Lynch jumps into the character of Cindy Martin — a kind of Kathie Lee Gifford on steroids — with particular gusto. She is teamed up this time with Fred Willard, who plays her Hollywood Now co-anchor Chuck Porter.

“That relationship is kind of interesting,” says Guest. “Anyone working with Fred Willard has a task.” He laughs. “It's hard to describe what that force is in Fred. Jane is one of the few people that can stand up to Fred Willard's world, which is another world from the one you and I know. She is incredibly smart and funny and can deal with that. I said to her, ‘He is this really abrasive guy and a buffoon, and you are really going to need to be able to hold your own.' And she did.”

The characters of co-anchors Cindy and Chuck offer a wicked take on the patronizing, superficial and supercilious nature of today's entertainment media. They use their gossipy TV show to fan the flames of public interest in the possibly “hit” film Home for Purim, and as awards fever grips everyone in the film's production, pre-Oscar nomination tensions rise. Longtime relationships within the film team become strained. Will any of the hopefuls in Home for Purim receive a much-coveted, life-changing award nomination?

As with all Christopher Guest's films, much of the fun of For Your Consideration is seeing his now familiar stable of character actors take to their various roles. Unlike Guest's previous films (Waiting for Guffman, Best in Show, A Mighty Wind), For Your Consideration is not a mockumentary but a narrative, although there is still plenty of improvisation from its cast members.

By far the funniest and most entertaining moments in For Your Consideration come in the Home for Purim filmmaking scenes. The cast brilliantly parodies that kind of 1940s acting style that relies heavily on stylistic line delivery. Actor Bob Balaban, who plays Purim screenwriter Philip Koontz, says, “It's funny, but it's not funny because anybody's exaggerating something. It's just funny by tilting it a few degrees. It kind of looks like Donna Reed lives there.”
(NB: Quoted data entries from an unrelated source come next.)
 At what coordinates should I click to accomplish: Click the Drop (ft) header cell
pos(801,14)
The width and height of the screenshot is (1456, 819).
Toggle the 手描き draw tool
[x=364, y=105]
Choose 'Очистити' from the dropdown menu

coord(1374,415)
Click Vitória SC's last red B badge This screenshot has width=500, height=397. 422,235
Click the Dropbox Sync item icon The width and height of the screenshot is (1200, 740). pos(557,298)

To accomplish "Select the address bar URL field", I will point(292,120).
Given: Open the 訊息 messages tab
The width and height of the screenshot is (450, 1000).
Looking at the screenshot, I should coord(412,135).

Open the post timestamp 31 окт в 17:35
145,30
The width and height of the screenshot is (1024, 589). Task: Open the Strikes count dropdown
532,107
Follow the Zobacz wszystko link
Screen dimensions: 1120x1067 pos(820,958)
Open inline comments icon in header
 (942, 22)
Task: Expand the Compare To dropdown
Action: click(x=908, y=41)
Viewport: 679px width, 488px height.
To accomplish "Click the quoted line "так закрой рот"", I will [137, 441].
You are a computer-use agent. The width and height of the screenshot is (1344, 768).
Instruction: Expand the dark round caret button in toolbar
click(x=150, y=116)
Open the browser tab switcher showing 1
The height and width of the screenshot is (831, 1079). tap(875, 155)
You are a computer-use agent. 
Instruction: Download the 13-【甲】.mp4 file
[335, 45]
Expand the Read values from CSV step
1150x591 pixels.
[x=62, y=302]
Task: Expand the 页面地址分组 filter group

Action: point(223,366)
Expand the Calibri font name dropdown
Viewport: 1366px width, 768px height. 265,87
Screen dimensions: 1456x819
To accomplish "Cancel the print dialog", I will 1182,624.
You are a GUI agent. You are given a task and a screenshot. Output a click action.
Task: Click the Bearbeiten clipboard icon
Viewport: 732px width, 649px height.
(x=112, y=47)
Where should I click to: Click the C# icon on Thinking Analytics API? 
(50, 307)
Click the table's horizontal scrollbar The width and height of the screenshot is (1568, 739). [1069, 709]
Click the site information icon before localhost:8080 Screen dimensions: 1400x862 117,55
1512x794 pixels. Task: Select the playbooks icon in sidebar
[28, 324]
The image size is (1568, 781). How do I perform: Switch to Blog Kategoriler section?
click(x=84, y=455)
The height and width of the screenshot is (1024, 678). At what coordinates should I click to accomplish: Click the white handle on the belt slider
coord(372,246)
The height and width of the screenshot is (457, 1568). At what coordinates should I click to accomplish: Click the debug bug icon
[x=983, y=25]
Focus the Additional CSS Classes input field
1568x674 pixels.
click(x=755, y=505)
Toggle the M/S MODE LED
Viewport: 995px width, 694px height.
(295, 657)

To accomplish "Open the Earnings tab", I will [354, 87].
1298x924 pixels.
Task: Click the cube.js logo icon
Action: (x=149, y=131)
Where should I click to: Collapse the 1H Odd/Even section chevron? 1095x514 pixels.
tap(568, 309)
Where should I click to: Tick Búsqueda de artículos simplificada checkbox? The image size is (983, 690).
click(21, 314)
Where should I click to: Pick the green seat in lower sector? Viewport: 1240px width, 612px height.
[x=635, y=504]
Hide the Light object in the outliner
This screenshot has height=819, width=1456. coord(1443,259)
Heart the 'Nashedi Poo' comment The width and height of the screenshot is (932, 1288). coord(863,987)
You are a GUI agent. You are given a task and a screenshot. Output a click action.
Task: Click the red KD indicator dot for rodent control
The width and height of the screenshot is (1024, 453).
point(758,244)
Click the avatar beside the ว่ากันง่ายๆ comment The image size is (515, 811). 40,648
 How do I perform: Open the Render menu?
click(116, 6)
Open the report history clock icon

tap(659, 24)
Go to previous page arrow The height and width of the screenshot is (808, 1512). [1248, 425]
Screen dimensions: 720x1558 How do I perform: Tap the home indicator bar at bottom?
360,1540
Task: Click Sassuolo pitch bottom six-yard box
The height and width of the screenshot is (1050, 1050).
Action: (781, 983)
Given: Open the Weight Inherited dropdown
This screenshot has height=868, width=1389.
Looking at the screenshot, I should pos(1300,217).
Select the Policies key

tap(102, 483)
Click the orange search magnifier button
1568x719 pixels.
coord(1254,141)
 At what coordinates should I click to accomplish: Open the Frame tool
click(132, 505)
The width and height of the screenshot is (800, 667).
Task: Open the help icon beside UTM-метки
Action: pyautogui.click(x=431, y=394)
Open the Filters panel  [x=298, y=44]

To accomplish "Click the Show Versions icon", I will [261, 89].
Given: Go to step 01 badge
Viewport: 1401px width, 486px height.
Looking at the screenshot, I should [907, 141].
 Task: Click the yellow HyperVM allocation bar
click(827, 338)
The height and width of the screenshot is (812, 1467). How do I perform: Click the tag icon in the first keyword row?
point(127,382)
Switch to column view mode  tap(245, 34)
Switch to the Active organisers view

In the hands of Home for Purim 's all-too-human team of D-list screenwriters, director, crew, publicists, agents, producers and actors, the film becomes a laughable throwback to Hollywood's Golden Age of hammy acting, overstylized film noir camera work and overbaked plot devices. The Pischers are a typical, old-world Jewish family through and through, but their home is set in the Deep South and oddly, everyone in the family speaks with a Southern drawl.

There are so many roles in this movie's somewhat convoluted film-within-a-film plot, however, that most of the characters are never satisfactorily fleshed out. There simply is not enough screen time to allow for all of them to be fully drawn. Some of the film's characters, like Eugene Levy's sleazeball Hollywood talent agent Morley Orfkin and Ed Begley Jr.'s makeup artist Sandy Lane, are fairly stock and thus a bit ho-hum.

And although our current tabloid and reality-saturated society is ripe for parody, the corrupting effects of the lust for Hollywood stardom are as old as the original A Star Is Born, adding another predictable layer to this film.

“It's gotten even crazier in the last five years,” Posey says of our culture's obsession with celebrity. “The genius of Chris' movies is that the film seems to tap into something that people have gone a little crazy about. Everyone's caught up in it. People who just like to watch movies get caught up in it. It's like ‘royal behavior' or ‘I think so and so should get an Oscar!' It's kinda kooky.”

Despite some of its well-worn story lines, For Your Consideration is a timely satire on our modern-day fascination with stardom. It skewers those who would strive for it (actors); those along for the ride (hangers-on); as well as those hooked on observing it (fans).

For Your Consideration opens on Nov. 17 in
limited release and nationwide on Nov. 22.